Before you can enter text in a specific cell, you must first position the blinking cursor in that cell. You have several options available to you:

  • Click with the mouse in the cell.

  • Use the up-, down-, left-, or right-arrow keys on the keyboard.

  • Press the Tab key to move the cursor to the next cell.

  • Press the Shift+Tab key combination to move the cursor to the previous cell.


Using the Tab key or Shift+Tab key combination is a quick way to move the cursor to another cell in a table. However, PowerPoint is actually selecting the entire cell when you use this method. This is not really apparent, nor does it matter if there is no text in a cell.

However, if you have information already entered in a cell, this could potentially cause a problem. When a cell is selected and you start typing, you replace the current contents with the new data you are typing. If this happens to you, use the undo button right away. To avoid this problem, use the mouse or the arrow keys to navigate a table.

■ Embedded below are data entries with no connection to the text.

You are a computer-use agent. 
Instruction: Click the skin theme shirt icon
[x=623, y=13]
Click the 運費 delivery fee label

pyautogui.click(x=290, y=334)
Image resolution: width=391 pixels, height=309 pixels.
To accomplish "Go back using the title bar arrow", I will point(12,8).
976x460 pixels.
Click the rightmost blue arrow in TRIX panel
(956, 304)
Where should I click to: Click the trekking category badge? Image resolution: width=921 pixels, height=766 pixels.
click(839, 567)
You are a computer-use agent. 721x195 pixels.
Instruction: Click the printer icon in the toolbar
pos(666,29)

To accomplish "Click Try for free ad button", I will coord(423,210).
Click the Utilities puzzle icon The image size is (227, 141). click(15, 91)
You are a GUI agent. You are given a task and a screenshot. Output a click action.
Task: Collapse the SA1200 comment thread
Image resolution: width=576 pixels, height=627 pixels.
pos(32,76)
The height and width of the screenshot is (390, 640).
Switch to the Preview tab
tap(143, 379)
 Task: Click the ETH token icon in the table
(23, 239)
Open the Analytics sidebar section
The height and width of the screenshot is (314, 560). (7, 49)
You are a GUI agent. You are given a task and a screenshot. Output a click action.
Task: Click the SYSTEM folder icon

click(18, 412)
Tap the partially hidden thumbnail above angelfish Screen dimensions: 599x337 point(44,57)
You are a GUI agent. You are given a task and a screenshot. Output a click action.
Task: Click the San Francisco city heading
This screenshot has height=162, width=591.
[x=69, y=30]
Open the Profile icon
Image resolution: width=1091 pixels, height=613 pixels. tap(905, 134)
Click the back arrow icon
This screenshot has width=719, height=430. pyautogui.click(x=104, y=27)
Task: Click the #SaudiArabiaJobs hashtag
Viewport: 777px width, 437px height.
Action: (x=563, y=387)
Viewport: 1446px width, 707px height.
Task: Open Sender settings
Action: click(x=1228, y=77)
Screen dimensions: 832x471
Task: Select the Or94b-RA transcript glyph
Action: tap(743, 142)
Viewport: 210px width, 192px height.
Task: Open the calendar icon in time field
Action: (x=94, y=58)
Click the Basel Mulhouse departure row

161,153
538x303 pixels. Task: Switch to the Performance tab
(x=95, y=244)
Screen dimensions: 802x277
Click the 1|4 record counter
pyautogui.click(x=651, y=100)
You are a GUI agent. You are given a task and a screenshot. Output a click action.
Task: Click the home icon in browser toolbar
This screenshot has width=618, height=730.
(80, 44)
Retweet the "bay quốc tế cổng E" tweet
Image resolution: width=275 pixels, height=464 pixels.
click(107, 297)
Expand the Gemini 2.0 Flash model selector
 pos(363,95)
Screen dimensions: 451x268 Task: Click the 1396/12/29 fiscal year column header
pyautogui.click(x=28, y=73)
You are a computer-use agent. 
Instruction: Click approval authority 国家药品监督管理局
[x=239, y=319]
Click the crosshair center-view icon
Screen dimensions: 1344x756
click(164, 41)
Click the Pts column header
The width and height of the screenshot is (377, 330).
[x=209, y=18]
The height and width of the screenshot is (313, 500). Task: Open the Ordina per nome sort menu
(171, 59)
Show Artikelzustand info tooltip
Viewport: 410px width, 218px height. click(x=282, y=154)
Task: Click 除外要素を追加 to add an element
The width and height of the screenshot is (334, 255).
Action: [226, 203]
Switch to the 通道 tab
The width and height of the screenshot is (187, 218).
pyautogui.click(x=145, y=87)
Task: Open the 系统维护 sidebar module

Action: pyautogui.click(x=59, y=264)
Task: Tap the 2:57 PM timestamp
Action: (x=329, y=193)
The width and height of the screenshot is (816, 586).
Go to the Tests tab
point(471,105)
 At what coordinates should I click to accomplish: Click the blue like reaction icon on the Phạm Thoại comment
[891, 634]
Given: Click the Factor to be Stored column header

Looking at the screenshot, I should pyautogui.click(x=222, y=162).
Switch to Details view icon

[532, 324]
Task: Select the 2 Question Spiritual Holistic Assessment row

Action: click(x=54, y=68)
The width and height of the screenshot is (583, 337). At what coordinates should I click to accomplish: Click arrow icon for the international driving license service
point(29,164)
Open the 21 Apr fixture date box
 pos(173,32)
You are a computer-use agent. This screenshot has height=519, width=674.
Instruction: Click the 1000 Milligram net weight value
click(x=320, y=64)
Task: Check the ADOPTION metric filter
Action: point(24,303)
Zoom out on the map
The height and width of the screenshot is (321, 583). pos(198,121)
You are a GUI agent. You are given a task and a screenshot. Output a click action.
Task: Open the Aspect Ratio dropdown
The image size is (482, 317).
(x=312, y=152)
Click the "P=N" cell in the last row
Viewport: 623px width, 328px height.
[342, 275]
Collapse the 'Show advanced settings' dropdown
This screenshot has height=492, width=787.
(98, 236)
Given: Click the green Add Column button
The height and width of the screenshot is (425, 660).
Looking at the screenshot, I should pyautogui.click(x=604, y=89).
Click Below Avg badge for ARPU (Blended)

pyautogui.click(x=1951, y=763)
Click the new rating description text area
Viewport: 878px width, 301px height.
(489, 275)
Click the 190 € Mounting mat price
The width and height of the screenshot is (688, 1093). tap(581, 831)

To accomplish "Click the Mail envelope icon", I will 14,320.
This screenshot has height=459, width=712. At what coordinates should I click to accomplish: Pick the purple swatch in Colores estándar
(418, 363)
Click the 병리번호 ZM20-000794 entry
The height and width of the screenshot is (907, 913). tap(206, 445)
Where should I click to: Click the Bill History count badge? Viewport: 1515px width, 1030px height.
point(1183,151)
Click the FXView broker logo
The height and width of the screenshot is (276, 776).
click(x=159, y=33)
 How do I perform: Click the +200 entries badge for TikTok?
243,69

If you press the Tab key while in the last cell of the table, you will add a row to the end of the table. If you don't want the additional row, just click the undo button on the standard toolbar.

Sams Teach Yourself Office Productivity All in One
Sams Teach Yourself Office Productivity All in One (Sams Teach Yourself All in One)
ISBN: 0672325349
EAN: 2147483647
Year: 2003
Pages: 474
Authors: Greg Perry © 2008-2017.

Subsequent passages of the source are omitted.